◆ **TEXTABSCHNITT**:
★ ★ ★

Beitrag von Löwenherz »

tiger hat geschrieben: Und täglich grüßt das Murmeltier. Ein weiteres Beispiel dafür, wo Noteninflation hinführt: Die Referendare kommen mit der Note 1,x von der Uni (schlechtere Noten werden praktisch nicht mehr vergeben) und halten sich für die geborenen Lehrer. Werden Sie (zu Recht) kritisiert, laufen sie sofort weinend aus dem Raum und betteln hier im Forum um emotionale Zuwendung ...

★ ★ ★

◆ **AUSGANGSMATERIAL**:
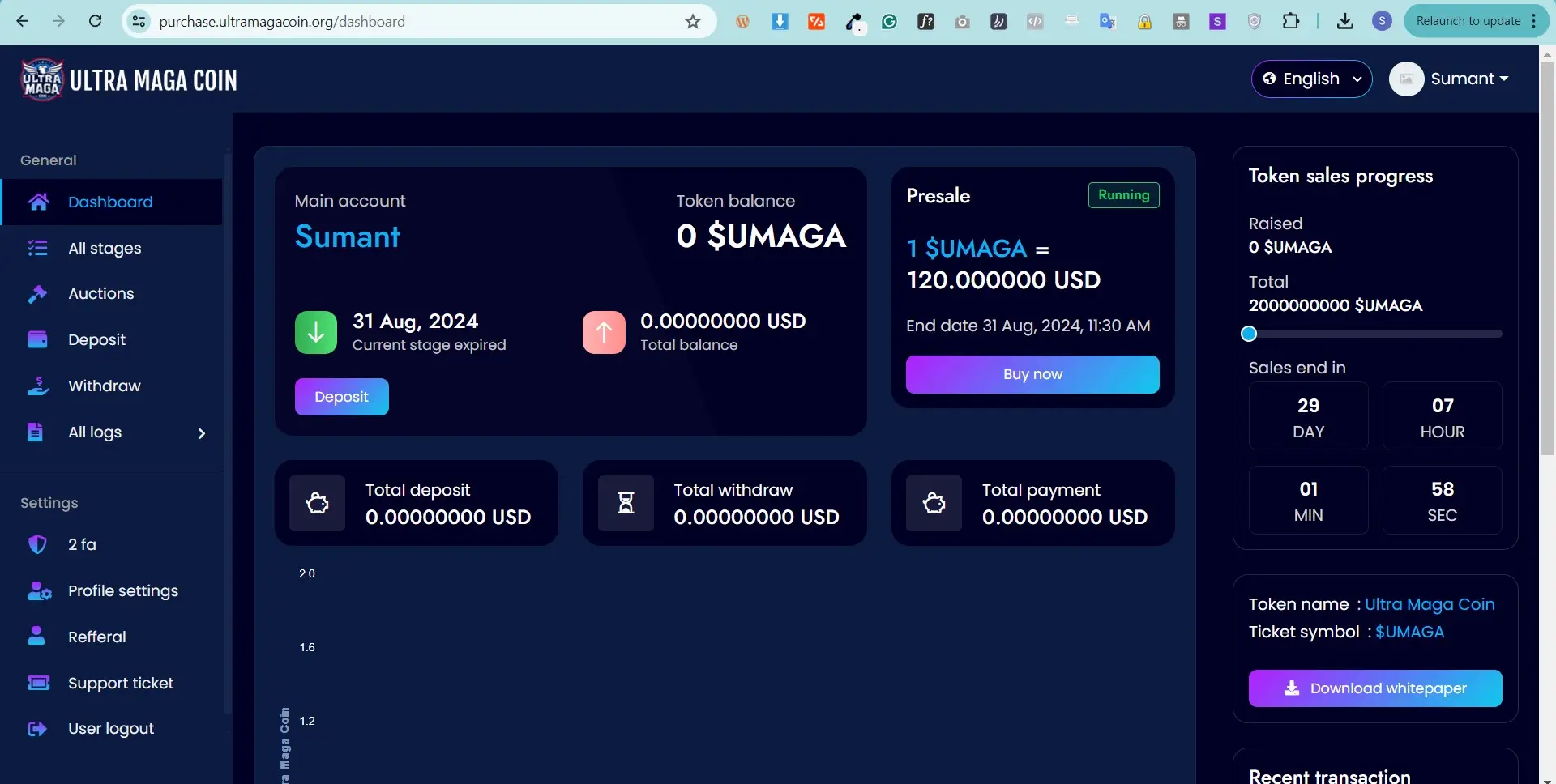Open the browser extensions puzzle icon
This screenshot has width=1556, height=784.
[1291, 22]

★ ★ ★

◆ **AUFGABENBESCHREIBUNG**: Setze den Forumsbeitrag über Noteninflation und Referendare nach seinem letzten Satz fort.

◆ **LÖSUNG**:
Ach Katerlein, das war doch schon bei dir nicht mehr so, warum sollte dass dann jetzt plötzlich so sein?! Ich hab ein Studium an der Uni abgeschlossen- da gab es die 1,x nicht geschenkt, hab mehrere Jahre Berufserfahrung gesammelt und ein Studium an der PH abgeschlossen- da gab es die 1,x auch nur für außerordentliche Leistungen. Meine Literaturliste im einen Prüfungsteil eines Fach hatte da ganz entspannt fast 60 Titel, so ne 1,0 muss man sich in ner Prüfung schließlich erstmal verdienen. (Und die hatte ich auch nicht überall.)

Also back on topic oder ich pack die Katzenminze aus, pardon: Eximam nepeta cataria.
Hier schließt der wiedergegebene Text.